> _Questions_:
**A.** Decide whether each statement agrees with the Feldon biography: (i) Feldon was born in Oxford; (ii) Feldon moved to New Zealand alone; (iii) Feldon thought New Zealand granite was worse than other granite. For each, answer yes or no and quote the words that settle it.
**B.** Please reproduce the Feldon biography word for word from "William Henry Feldon (1871–1945)" to "of the First World War.".

> _Extract_:
= William Henry Feldon =

English sculptor

William Henry Feldon (1871–1945) was an English sculptor active in New Zealand. Feldon studied at Oxford University and worked for Farmer & Brindley in London before travelling to the United States for work. Feldon started his own practice in Sussex and later moved to New Zealand. Most of Feldon's later work were memorials for soldiers of the First World War.
==Early life==
William Henry Feldon was born 16 June 1871 in Oxford, England. Feldon studied at Oxford University at Exeter College.
==Career==
===England===
Feldon took an apprenticeship under H.J. Arnott in 1884 until he moved to London in 1889 to work for Farmer & Brindley. During his employment with Farmer & Brindley Feldon travelled to Albany, New York before returning to London in 1894. In the late 1890s Feldon moved to Sussex and started his own sculpting practice. Whilst in Sussex Feldon worked on a number of commissions, did military service and was Master of Eastbourne College. Feldon moved back to Oxford before immigrating to New Zealand in 1910 with his wife and children.
===New Zealand===
Feldon lived in Wellington and one of his first works was carving and modelling the panels for the Government House. Feldon moved to Auckland and worked on the carvings for numerous buildings, especially on Queen Street, notably the Auckland Town Hall, Auckland Ferry Building, St Paul's Church, Symonds Street. Feldon's military service saw him serve as brigade major in the Auckland Mounted Rifles and quartermaster domestically during the First World War. Following the end of the war Feldon moved to Victoria Street, Auckland and offered his services for crafting war memorials to mayors and county chairmen across the country. Despite a belief that craftsmen from Europe should create these memorials Feldon managed to secure contracts for several war memorials such as a statute of Edith Cavell for the Auckland Children's Hospital, a statute of King George V for the Matakana War Memorial, the Bombay Domain Memorial Gates, the Arawa Memorial in Rotorua, and the Papakura-Karaka Memorial. Feldon continued to work as a sculptor until c.1939. Feldon preferred to work with New Zealand materials such as Oamaru stone; Feldon believed New Zealand granite was superior to other granite, stating that the weight and colours were better.

> _Excerpted data_:

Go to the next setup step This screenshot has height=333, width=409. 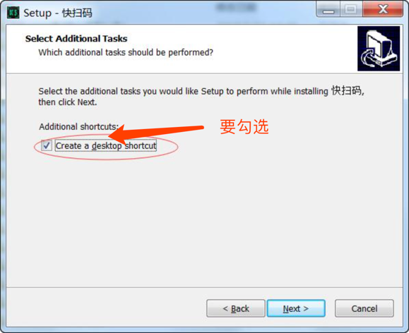(x=296, y=308)
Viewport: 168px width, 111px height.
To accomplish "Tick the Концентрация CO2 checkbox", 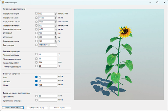I will [x=36, y=62].
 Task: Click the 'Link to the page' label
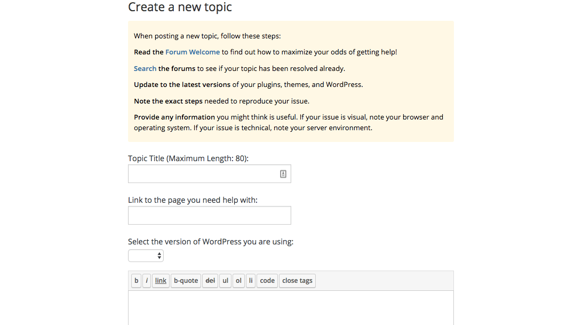coord(193,200)
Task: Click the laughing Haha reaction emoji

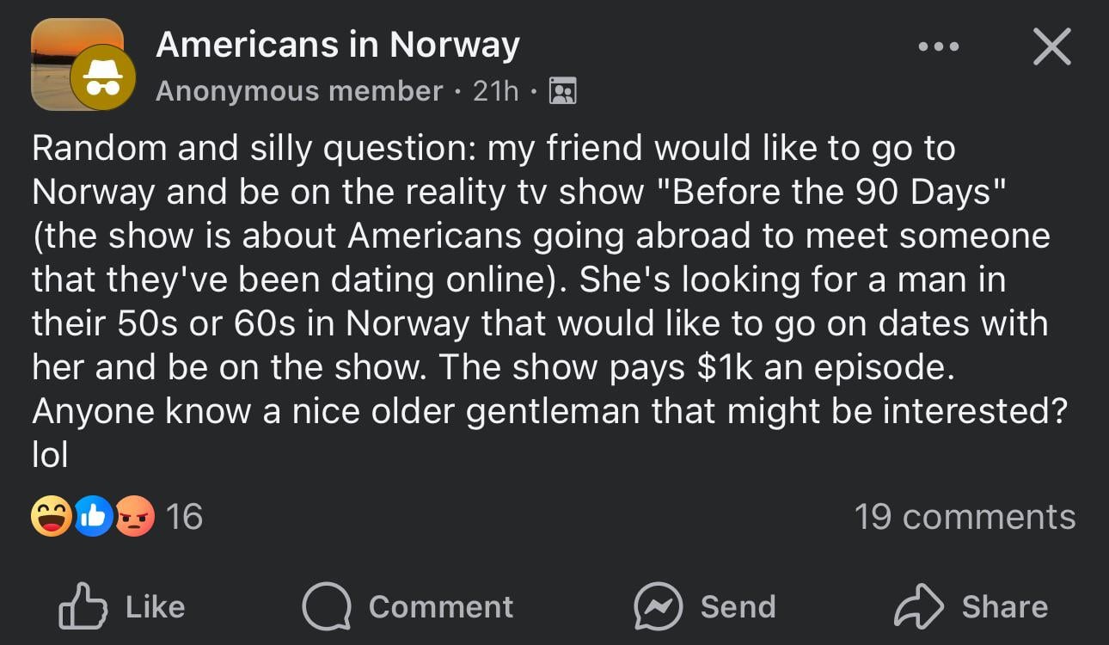Action: (x=51, y=516)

> _Answers per task_:
**A.**
(i) Yes: "William Henry Feldon was born 16 June 1871 in Oxford, England."
(ii) No: "immigrating to New Zealand in 1910 with his wife and children"
(iii) No: "Feldon believed New Zealand granite was superior to other granite"

**B.**
William Henry Feldon (1871–1945) was an English sculptor active in New Zealand. Feldon studied at Oxford University and worked for Farmer & Brindley in London before travelling to the United States for work. Feldon started his own practice in Sussex and later moved to New Zealand. Most of Feldon's later work were memorials for soldiers of the First World War.